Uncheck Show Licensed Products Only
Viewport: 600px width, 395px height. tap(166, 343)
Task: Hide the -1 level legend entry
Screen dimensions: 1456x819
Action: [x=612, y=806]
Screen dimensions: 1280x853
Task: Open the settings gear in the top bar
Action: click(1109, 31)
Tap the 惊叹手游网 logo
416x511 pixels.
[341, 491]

---

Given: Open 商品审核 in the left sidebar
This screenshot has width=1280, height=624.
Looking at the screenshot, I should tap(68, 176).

---

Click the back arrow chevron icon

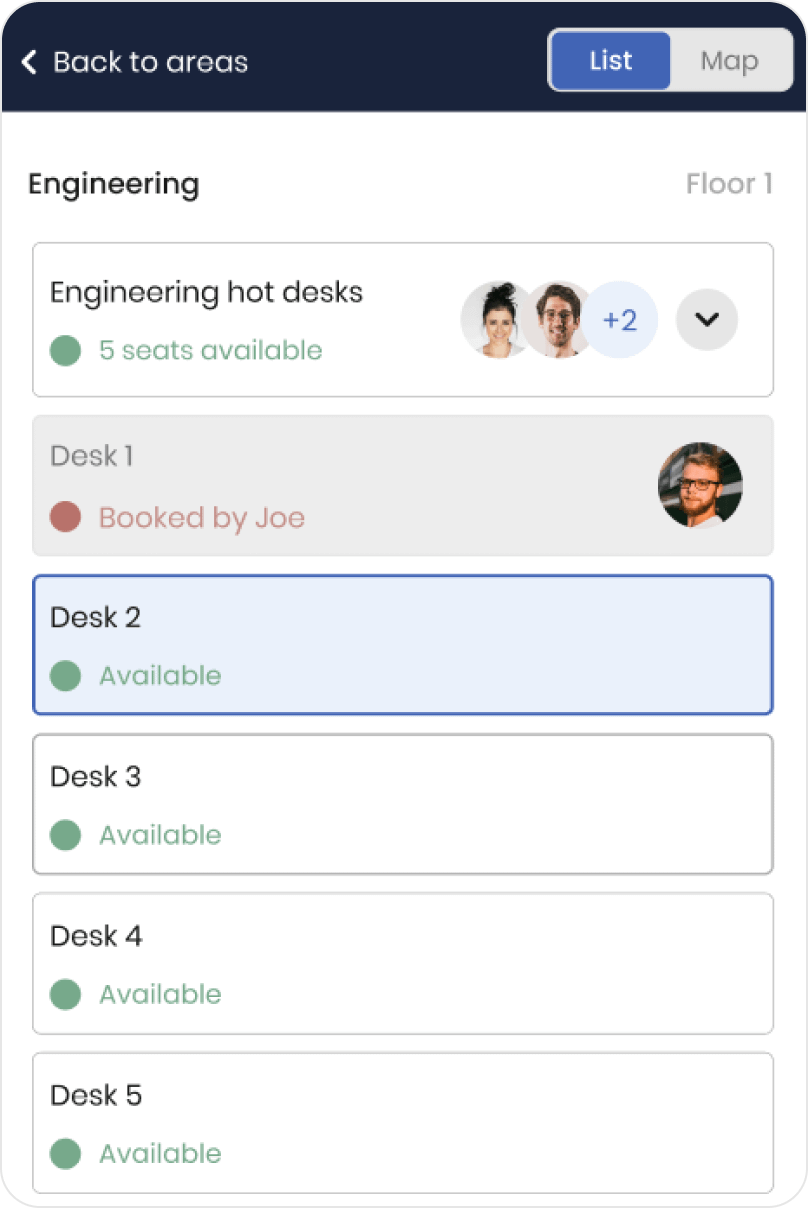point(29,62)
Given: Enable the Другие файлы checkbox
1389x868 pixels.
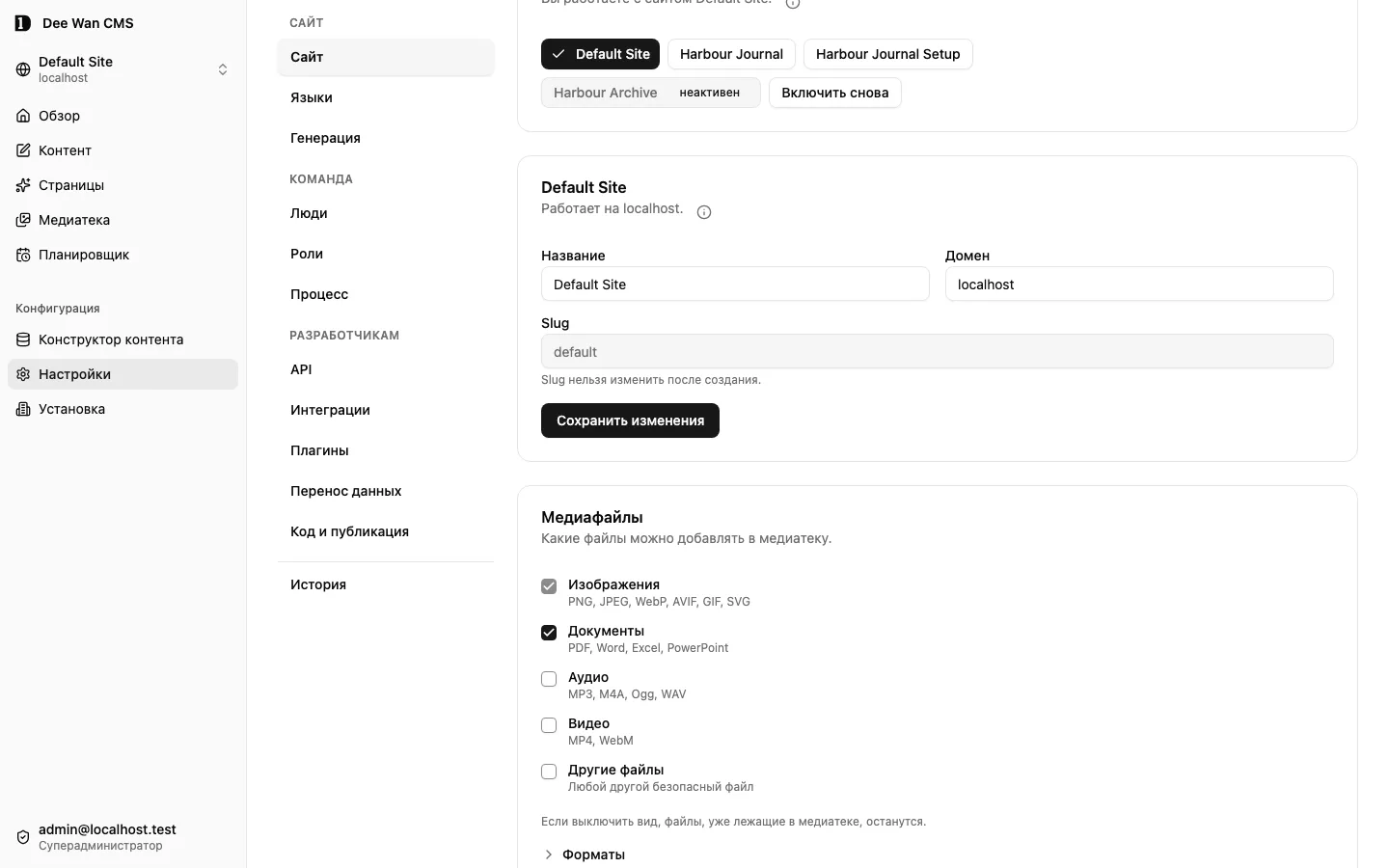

Task requirements =
Present the lines starting at the one containing "Given: Open 商品审核 in the left sidebar" and ending at the one containing "Looking at the" as a numbered list, omitting any blank lines.

Exercise solution =
1. Given: Open 商品审核 in the left sidebar
2. This screenshot has width=1280, height=624.
3. Looking at the screenshot, I should tap(68, 176).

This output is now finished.